The first colum of data is **time (s)**, and the second column of data is **ECG I filtered (mV)**.

According to the database description, there are 310 records in total, made up of between 2 and 20 records from each of 90 individuals. Each record is 20 seconds long.

In order for this notebook to work, you must first install the [Physionet WFDB software](http://www.physionet.org/physiotools/wfdb.shtml) and be able to run a `%%bash` cell.

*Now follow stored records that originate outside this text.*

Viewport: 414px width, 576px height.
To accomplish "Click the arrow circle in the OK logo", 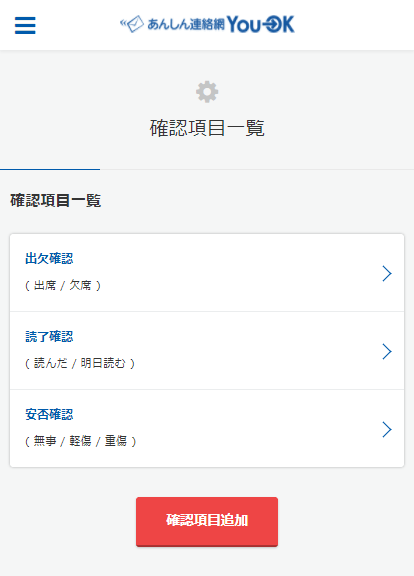I will click(x=272, y=25).
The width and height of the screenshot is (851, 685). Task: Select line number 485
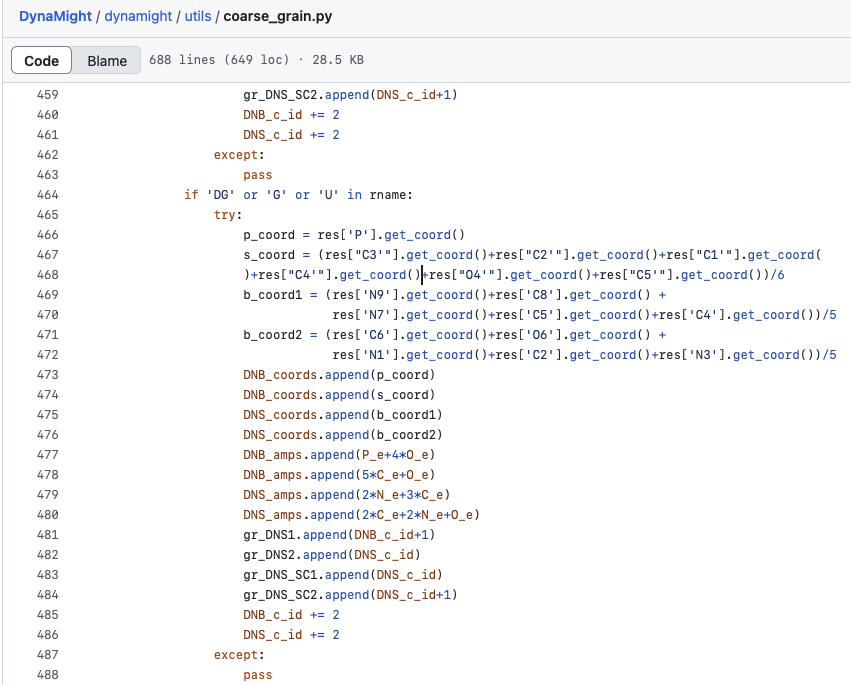pyautogui.click(x=47, y=615)
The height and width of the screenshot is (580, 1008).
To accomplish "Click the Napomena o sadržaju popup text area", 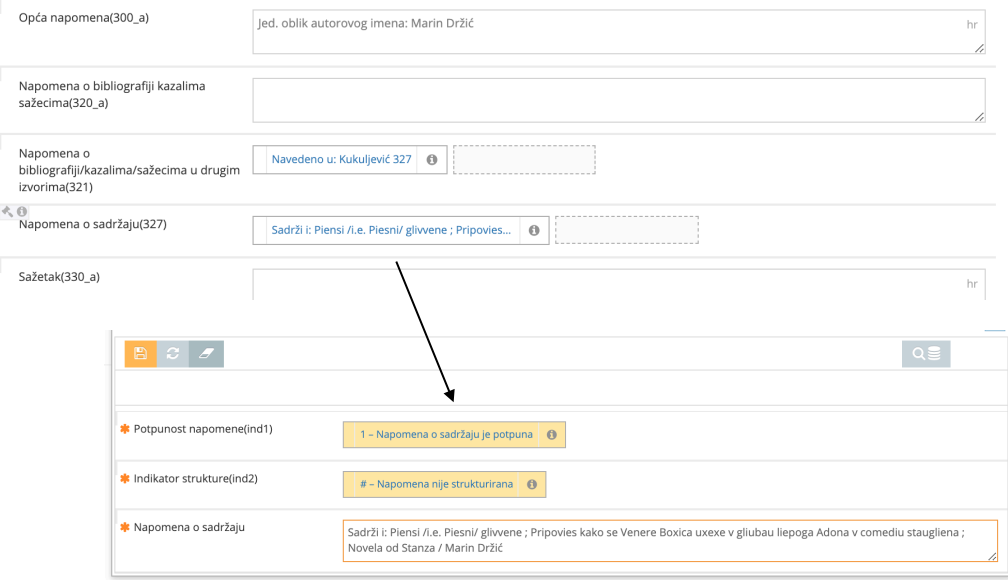I will [668, 541].
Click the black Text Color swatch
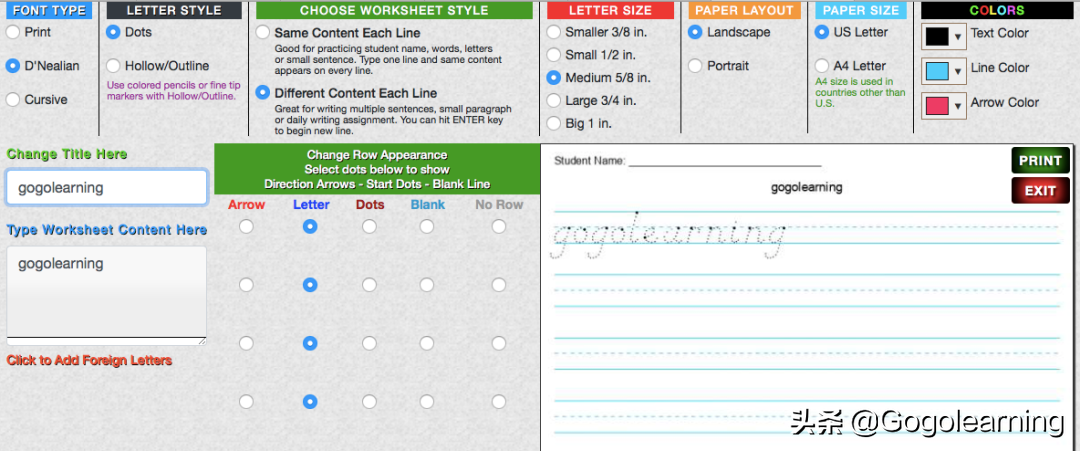The width and height of the screenshot is (1080, 451). pos(937,37)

Download the [RECORDS](http://www.physionet.org/physiobank/database/ecgiddb/RECORDS) file from Physionet, and put it in the same directory as this notebook.

[Click here](https://drive.google.com/folderview?id=0BwnXy5kOXzB5fjJ3eVZUdVpqbmptVW1KSE8zUFlRM1dyTWp0ekFjdzZxMEk5OFZaYWg0ODg&usp=sharing) to see the results of this notebook.

In [1]:
# Read the RECORDS file into a list
records = open('RECORDS','r')
rec_list = records.read()
records.close()

# Get rid of the last line, which
# is an extra empty entry for some reason.
rec_list = rec_list.split('\n')
del rec_list[-1]

# Create a dict where the keys are the Person
# and the values are a list of corresponding rec
rec_dict = {}

for i in range(len(rec_list)):
    rec = rec_list[i].split('/')
    if rec[0] in rec_dict:
        rec_dict[rec[0]].append(rec[1])
    else:
        rec_dict[rec[0]] = []
        rec_dict[rec[0]].append(rec[1])

In [2]:
print len(rec_dict)
print rec_dict

90
{'Person_14': ['rec_1', 'rec_2', 'rec_3'], 'Person_15': ['rec_1', 'rec_2'], 'Person_16': ['rec_1', 'rec_2', 'rec_3'], 'Person_17': ['rec_1', 'rec_2'], 'Person_10': ['rec_1', 'rec_2', 'rec_3', 'rec_4', 'rec_5'], 'Person_11': ['rec_1', 'rec_2', 'rec_3'], 'Person_12': ['rec_1', 'rec_2'], 'Person_13': ['rec_1', 'rec_2'], 'Person_18': ['rec_1', 'rec_2'], 'Person_19': ['rec_1', 'rec_2'], 'Person_90': ['rec_1', 'rec_2'], 'Person_61': ['rec_1', 'rec_2', 'rec_3', 'rec_4'], 'Person_60': ['rec_1', 'rec_2', 'rec_3'], 'Person_63': ['rec_1', 'rec_2', 'rec_3', 'rec_4', 'rec_5', 'rec_6'], 'Person_62': ['rec_1', 'rec_2', 'rec_3'], 'Person_65': ['rec_1', 'rec_2'], 'Person_64': ['rec_1', 'rec_2', 'rec_3'], 'Person_67': ['rec_1', 'rec_2', 'rec_3'], 'Person_66': ['rec_1', 'rec_2'], 'Person_69': ['rec_1', 'rec_2'], 'Person_68': ['rec_1', 'rec_2'], 'Person_72': ['rec_1', 'rec_2', 'rec_3', 'rec_4', 'rec_5', 'rec_6', 'rec_7', 'rec_8'], 'Person_73': ['rec_1', 'rec_2'], 'Person_70': ['rec_1', 'rec_2', 'rec_3'

In [3]:
# Generate a temporary file named Person##
# where each line is a rec entry
for k,v in rec_dict.iteritems():
    p = open('people','a')
    p.write(k+'\n')
    p.close()
    f = open(k,'w')
    for i in range(len(v)):
        f.write(v[i]+'\n')
    f.close()

###Use a `%%bash` cell to download Physionet files.
Delete the first 2 lines (headers) from each file.

In [None]:
%%bash
for i in $(cat people); do
    for ii in $(cat $i); do
        rdsamp -r ecgiddb/$i/$ii -H -f 0 -t 20 -v -ps -s 'ECG I filtered' >$i$ii.txt
        vi -c ':1,2d' -c ':wq' $i$ii.txt;
    done
done

In [6]:
# Remove temporary files
import os
os.remove('people')
for k in rec_dict.iterkeys():
    os.remove(k)